PUBLISHED: 14:48 29 November 2011 | UPDATED: 10:17 30 November 2011

Barry Martin at The International Club, which has had its licence revoked by Hackney Council

Barry Martin at The International Club, which has had its licence revoked by Hackney Council

Archant

The chips are down for a private members’ club in Hoxton, whose licence was revoked by the council for allegedly operating as a large scale poker venue – but they have vowed to fight the decision in court.

The International Private Members Club in East Road applied for a licence three years ago, and listed amongst other activities, chess, draughts, backgammon, sudoku, bridge, scrabble, and pool as games that would be played there.

But an 18-month investigation by the council’s licensing enforcement team in conjunction with police - prompted by gambling’s regulatory body, the Gambling Commission – alleged that poker was the main use for the whole premises.

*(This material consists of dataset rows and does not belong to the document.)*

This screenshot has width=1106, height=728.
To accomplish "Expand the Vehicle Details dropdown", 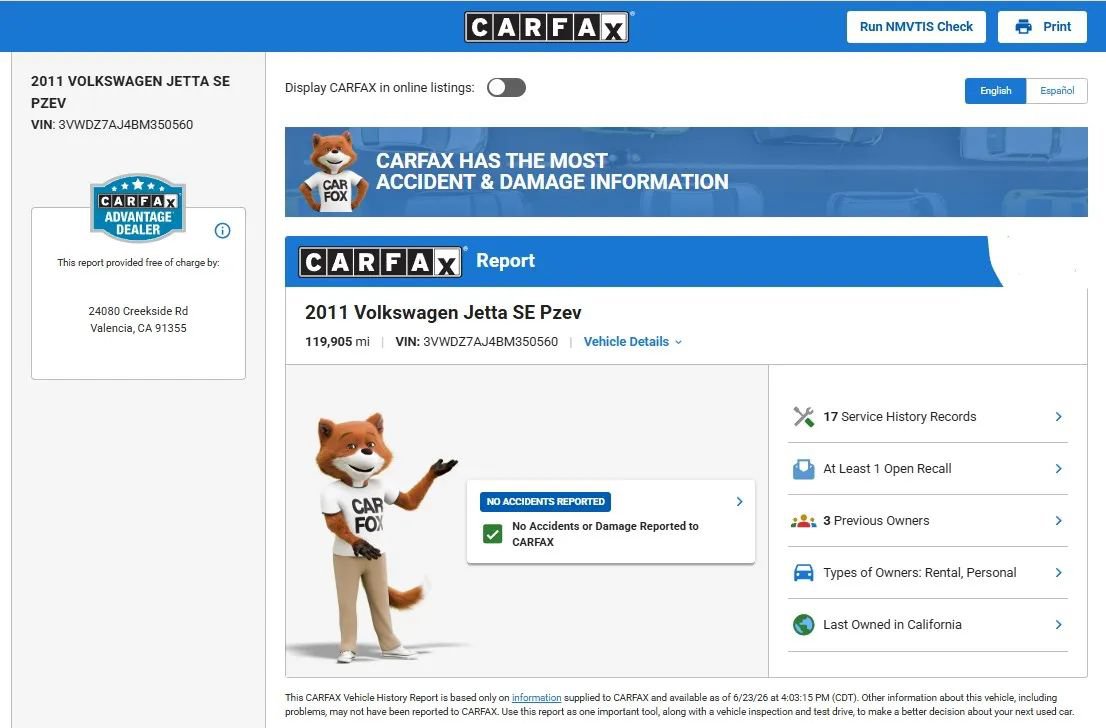I will point(633,342).
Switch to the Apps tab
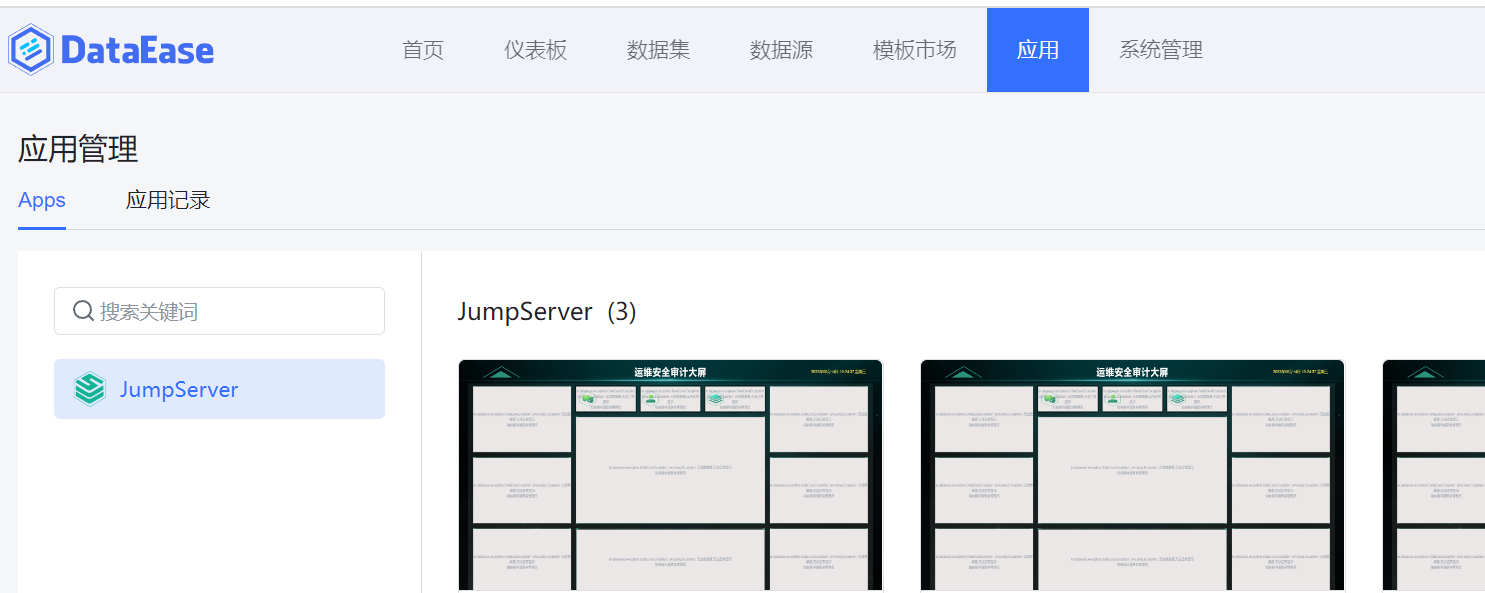1485x593 pixels. 41,200
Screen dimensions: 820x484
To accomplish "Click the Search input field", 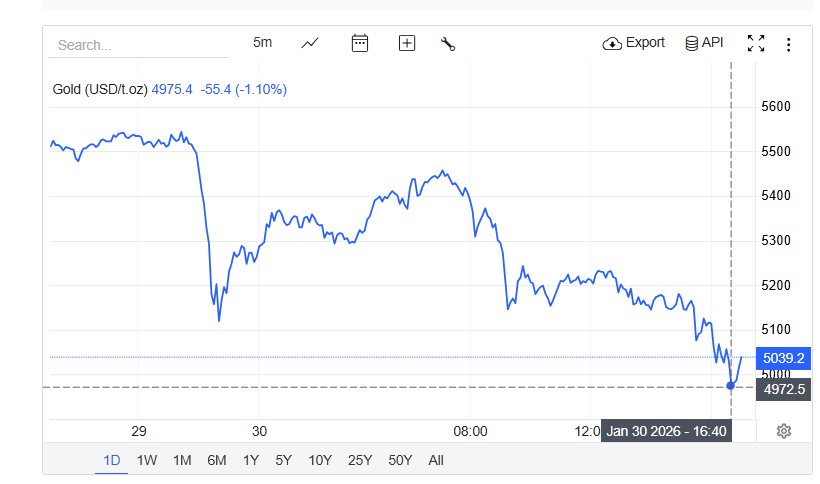I will [140, 45].
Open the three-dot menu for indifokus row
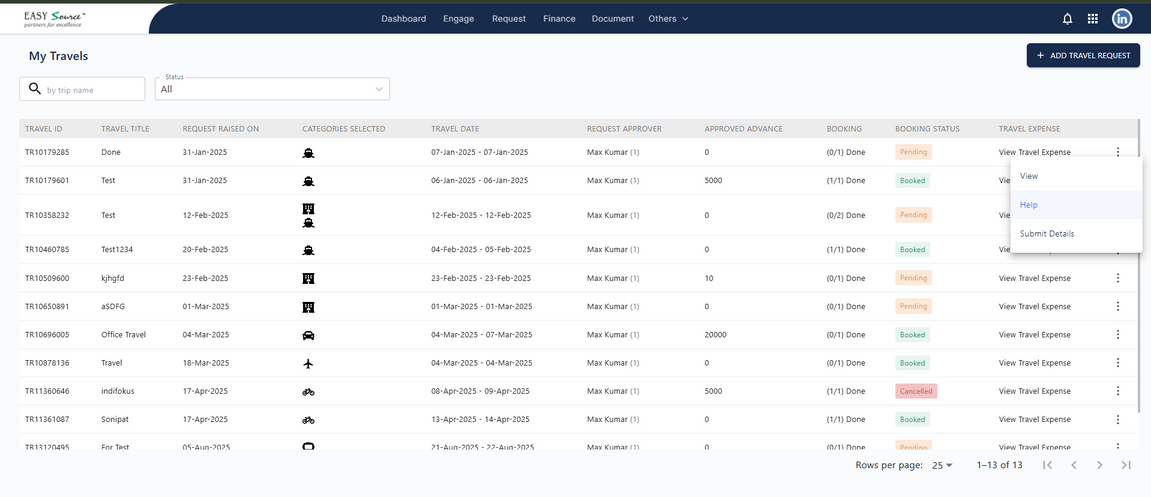 (1118, 391)
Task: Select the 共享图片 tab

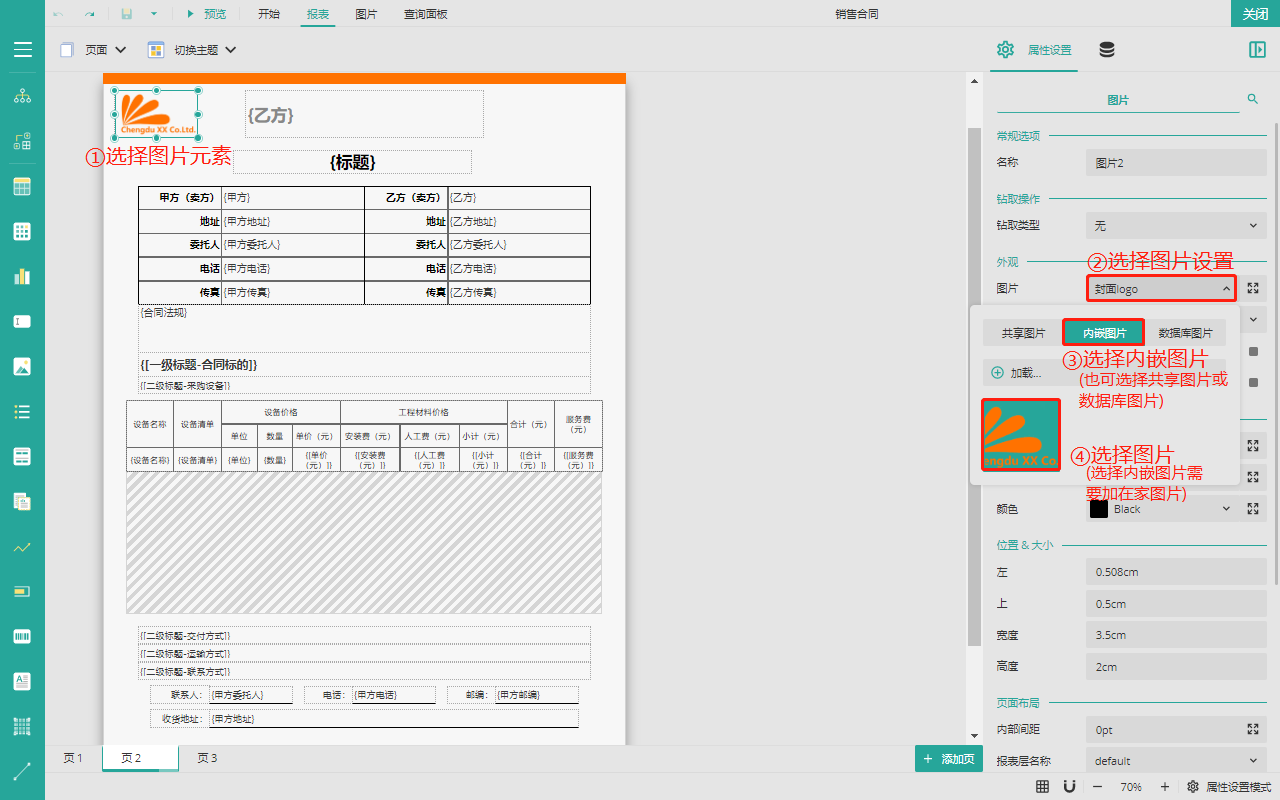Action: pyautogui.click(x=1023, y=333)
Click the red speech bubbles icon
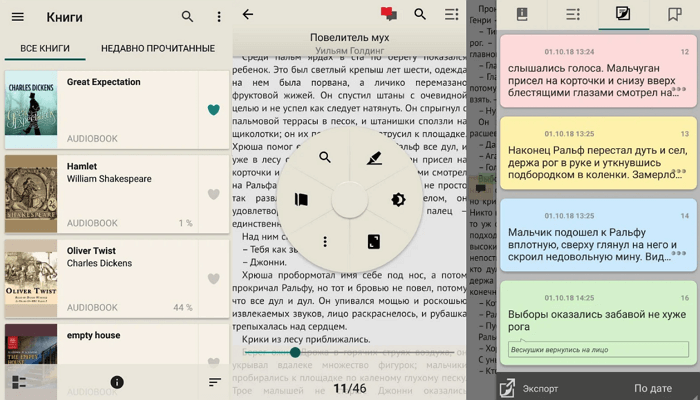Screen dimensions: 700x400 click(389, 14)
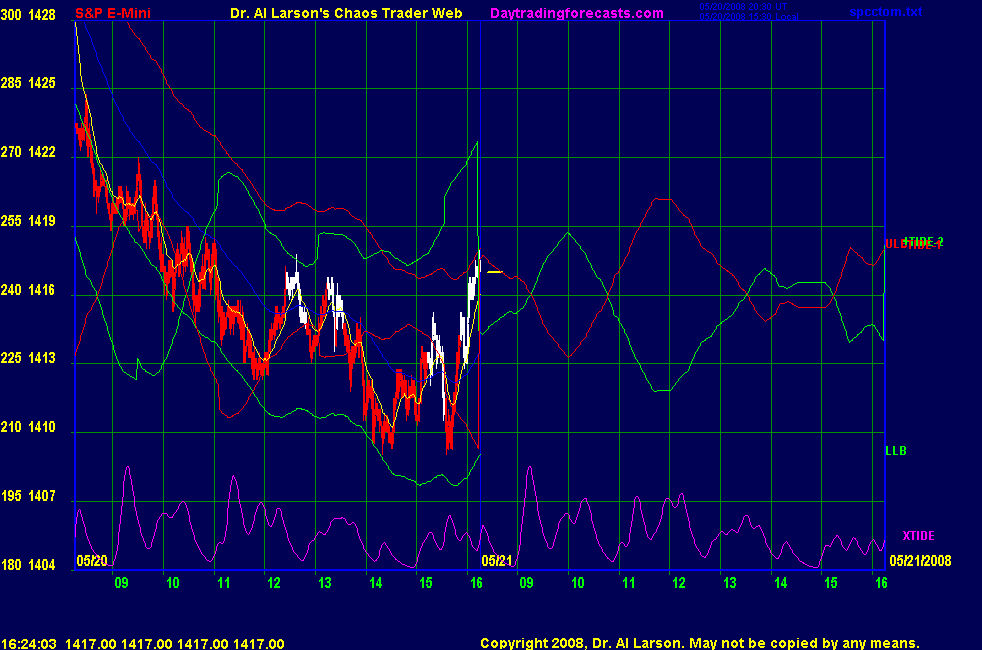Click the 195 scale label on the left axis

pyautogui.click(x=14, y=496)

The 2005 Gambling Act allows private members clubs to provide chance games like poker, as long as they are not wholly or in the most part, their reason for being.

The town hall’s licensing sub-committee cancelled the club’s gaming permit and withdrew its premises certificate, claiming they were showing a “disregard” for the conditions.

But Chairman of the club, which has 11,000 members and is run by a committee of 12, Barry Martin, said that at the time of establishing the club, they never expected poker to be as popular as it became.

“Just because you don’t list the activity in the initial application it doesn’t mean it’s illegal or not right to provide that to your members,” he said.

“We operated for over two years without a word from the council to tell us we shouldn’t be doing what we were doing, we thought everything was ok, we never thought we were on the wrong side of the law.” he added.

“Casinos use poker as a way to bring players into their establishment, what they try to do is sell them other games like roulette,” said Mr Martin.

“Our private members’ club was set up so people didn’t have to go into a casino-like environment so they can play games of their choice, in a club where they felt safe and not turned into some financial number on a spreadsheet.”

While the appeal is pending, members can continue playing games but no alcohol can be sold.